I don’t remember most of the details pertaining to the first season of BBB. I just remember a general vibe– crazy super power antics in a New York that’s been taken over by monsters from the Other Side. I remember it all being presented in a very matter-of-fact, casual manner. This is how things are, roll with it. I almost think that’s the intention of the entire show– to show the extreme and the supernatural in such a way that it almost becomes everyday life.
Or maybe that’s just how I’m remembering it after watching the first episode of the new season, because that’s totally the vibe I’m getting from this particular episode.
There’s a UFO catcher thing shooting across the sky, sucking up people left and right. Every now and then someone pauses to look, but for the most part everyone just goes about their business. Said people get tossed back to the ground with cylinders attached to their heads. When the cylinders break, the tiny monster inside starts to grow and eats people. A bored monster housewife(?) looks for a second while she cleans a rug. A dude getting eaten in her lawn is no big whup. The city starts to get flooded with these monsters. The heroes casually stop the threat with elaborate power moves executed with both bravado and nonchalant shrugs. What would be an episode-ending catastrophe– maybe even a season-ending final battle– isn’t even what I’d call a proper cold open or pre-credit tease, because it’s pulled off with an air of “whatever.” This is life in New York/Hellsalem Lot. The horrific and cosmic is banal.
The rest of the episode deals with a politician from the human side of the United States literally losing his head, with said head becoming the target of numerous crazed street gangs, mobsters, and robe-toting cults who want to cash in on a head-hunting YouTube celebrity holding said head’s body hostage. It’s an episode-long chase scene, but it has the gravitas and heft of a Road Runner short– deliberately so. The outcome is predetermined– the Road Runner will outwit Wiley and these BBB&B dudes will casually take out the bad guy when the timing is right. That’s just what happens here.
And yeah, this flippant attitude towards wild speculative genre trappings has to be the point of it all. It’s slice of life in a world where life is everything we think it isn’t. If all of our crazy daydreams came true, we’d be just as bored as BBB&B is with itself.
That’s awesome.
Like I said, though, this could just be me. Maybe this is just an easy way to reintroduce us to the characters after a couple of years away. My memory of the original is hazy. I didn’t even recognize the fish dude at first. Kuronekosama and his brief cameo seemed more relevant to me in the moment than the parade of returning characters who all seem awesome but had me thinking about them in terms of their move sets– like they were fighting game characters more than anime characters. I don’t care about these characters, and I don’t care that I don’t care. They may be the stars, but they’re just a bunch of other faces in this city where none of this is supposed to be exciting.

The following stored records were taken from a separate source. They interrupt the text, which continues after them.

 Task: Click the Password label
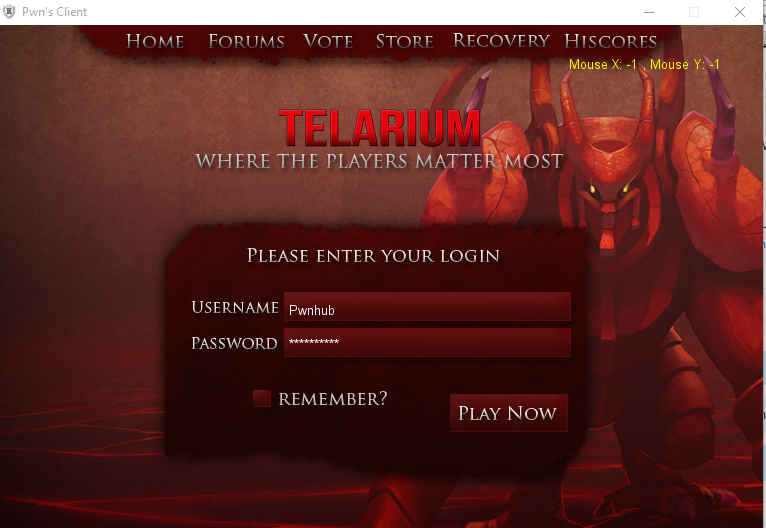coord(234,343)
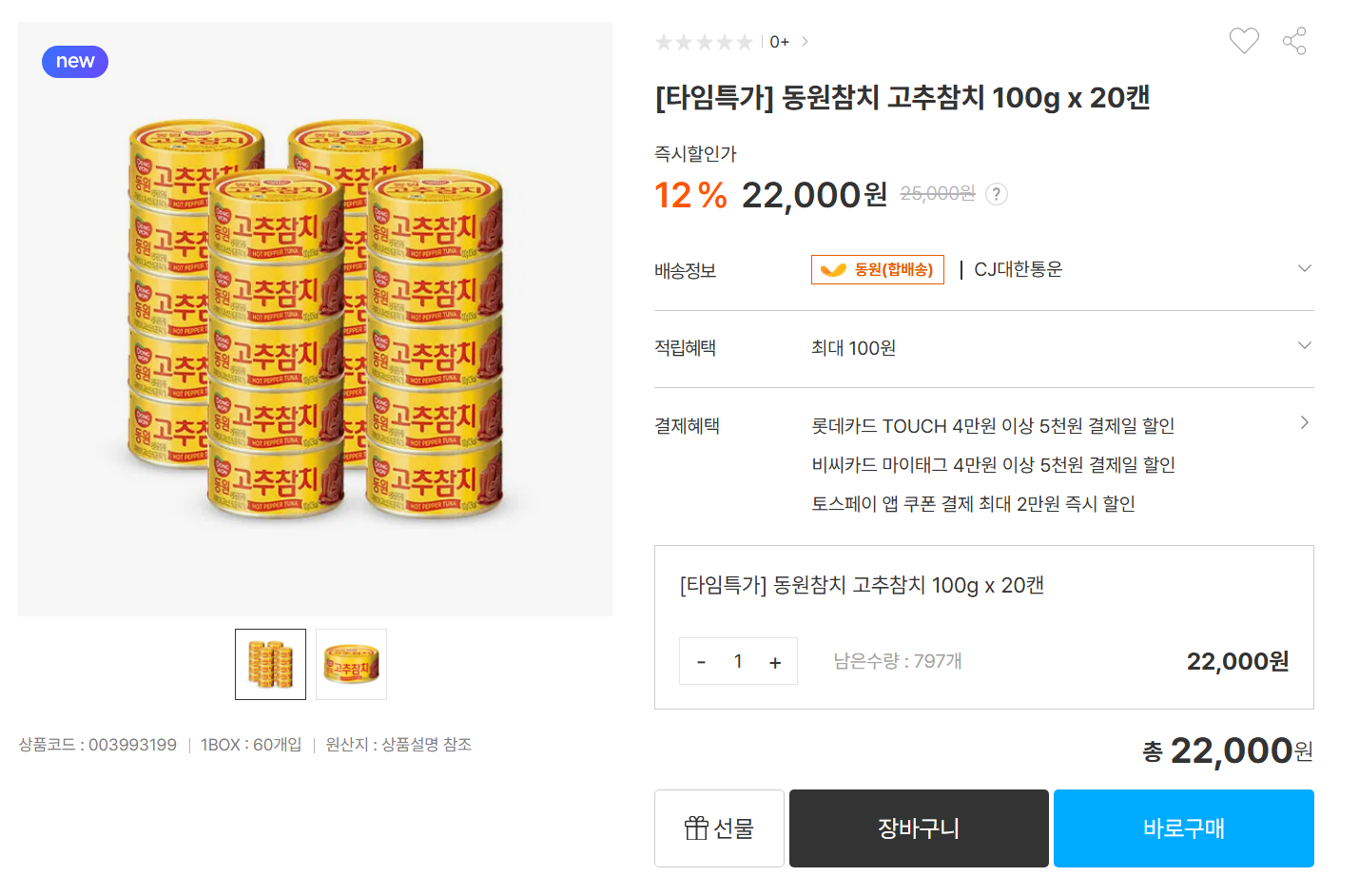The width and height of the screenshot is (1359, 896).
Task: Open sharing options with share icon
Action: (1293, 41)
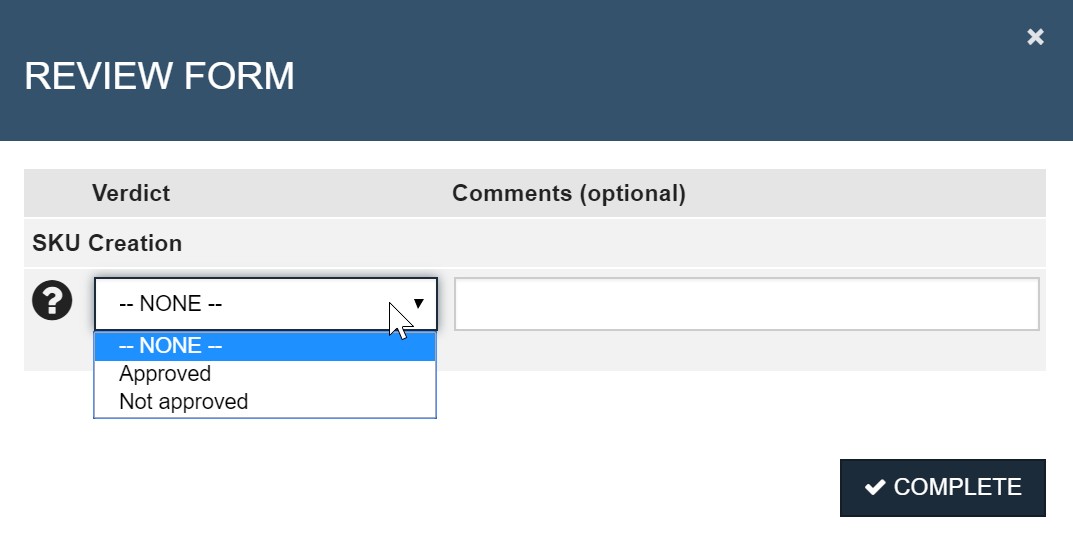
Task: Click empty dark blue header bar area
Action: click(x=650, y=75)
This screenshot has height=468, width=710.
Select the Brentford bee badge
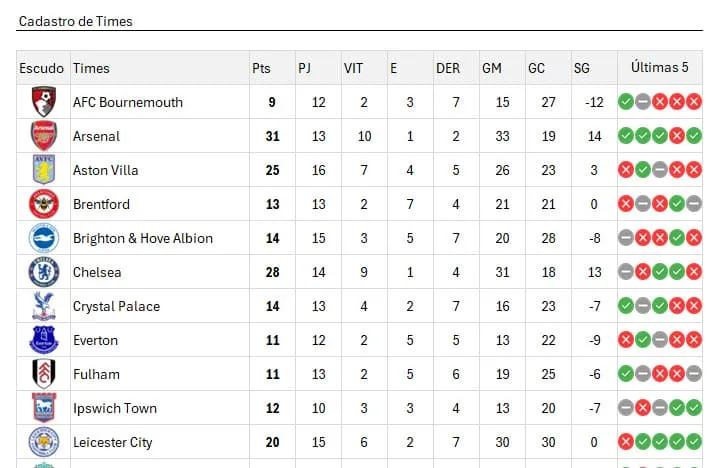43,204
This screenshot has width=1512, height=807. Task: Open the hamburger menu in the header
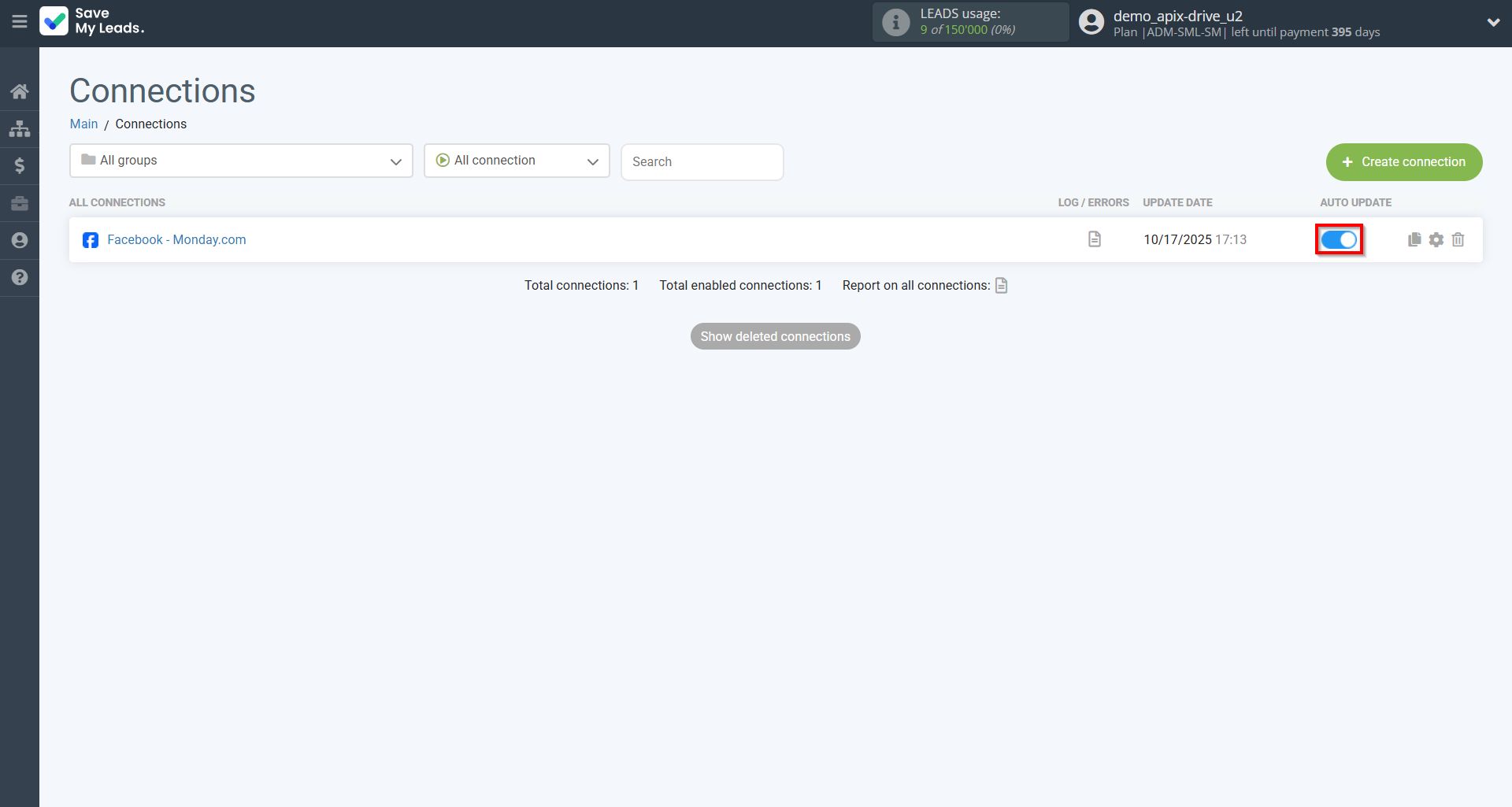coord(19,22)
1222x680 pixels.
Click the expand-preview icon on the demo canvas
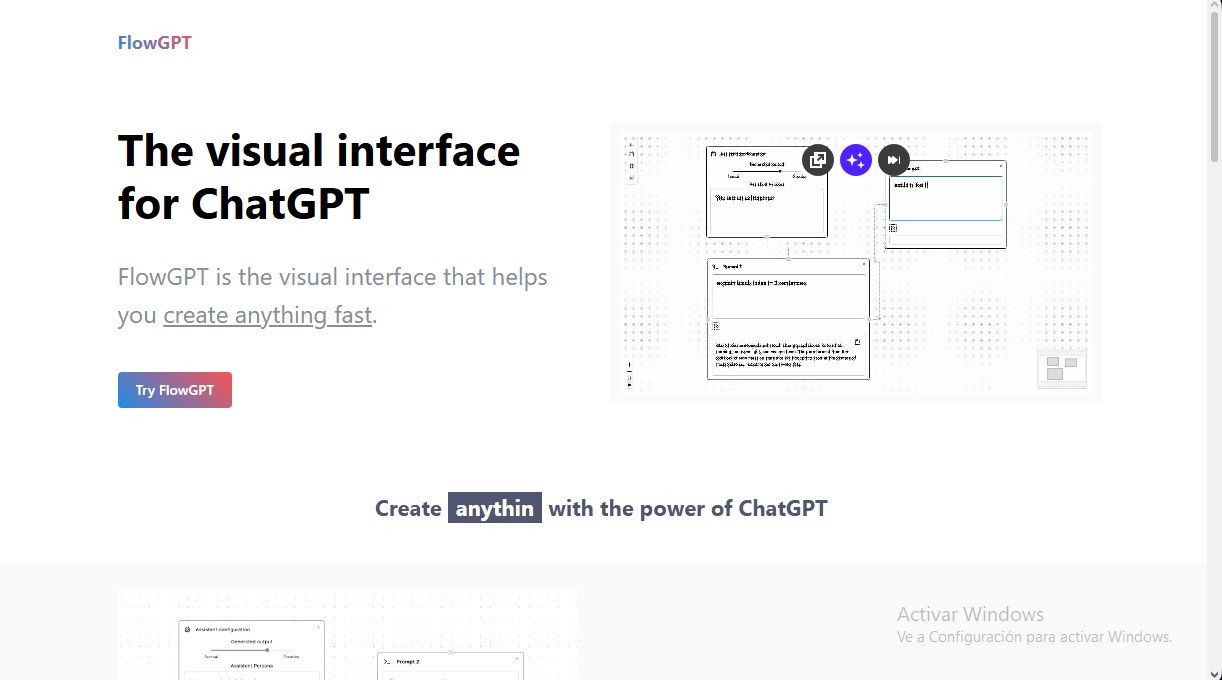(817, 160)
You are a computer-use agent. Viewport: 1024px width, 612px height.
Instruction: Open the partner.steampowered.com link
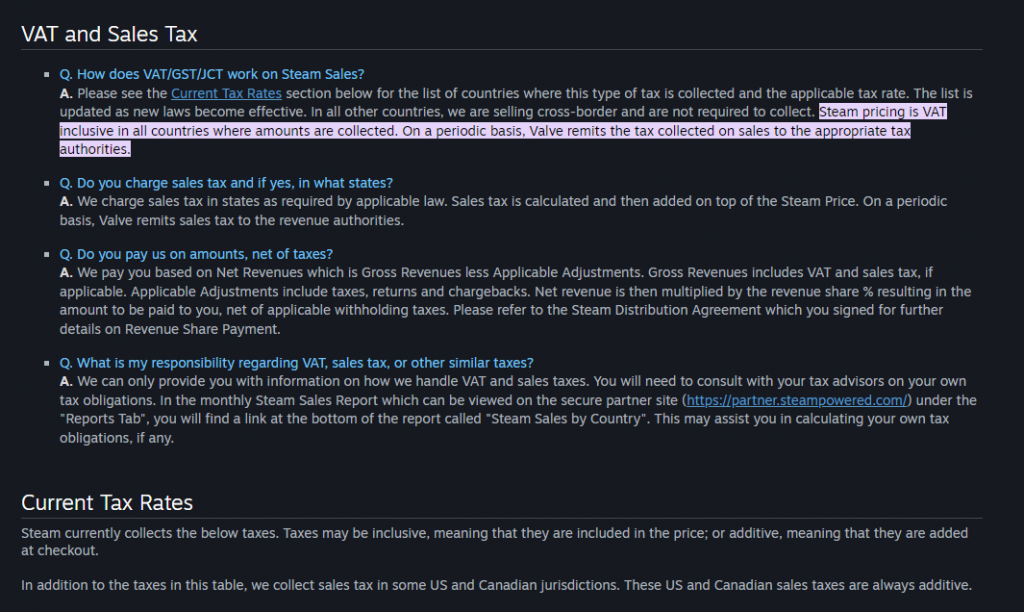[x=797, y=400]
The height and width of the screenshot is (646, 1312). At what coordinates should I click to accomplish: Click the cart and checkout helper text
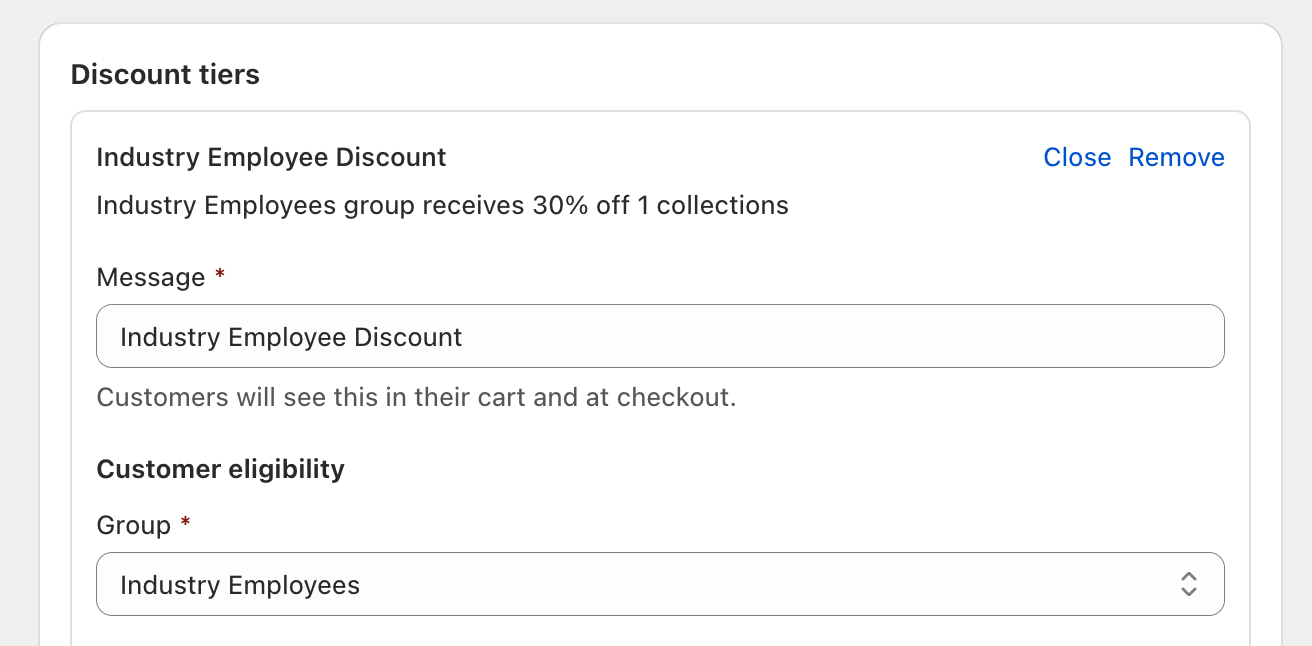point(416,397)
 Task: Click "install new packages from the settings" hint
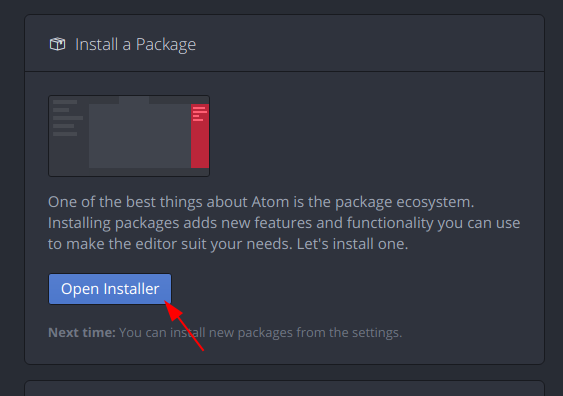click(285, 333)
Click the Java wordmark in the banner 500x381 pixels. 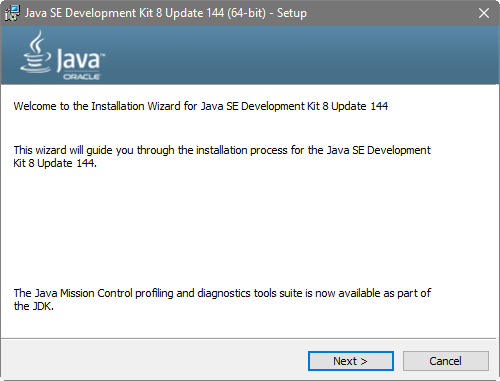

BBB&B is pure tone poem craziness. Whatever form and function and narrative is at work here is nonsense in the face of its pure vibe. It’s animated jazz– the appearance of spontaneity and improvisation when it’s actually totally in control and playing off of experience. That’s how we should be discussing this thing. It’s an instrumental in picture form.
That’s not where I meant to go with this, but I’ll roll with it the way Hellsalem Lot rolls.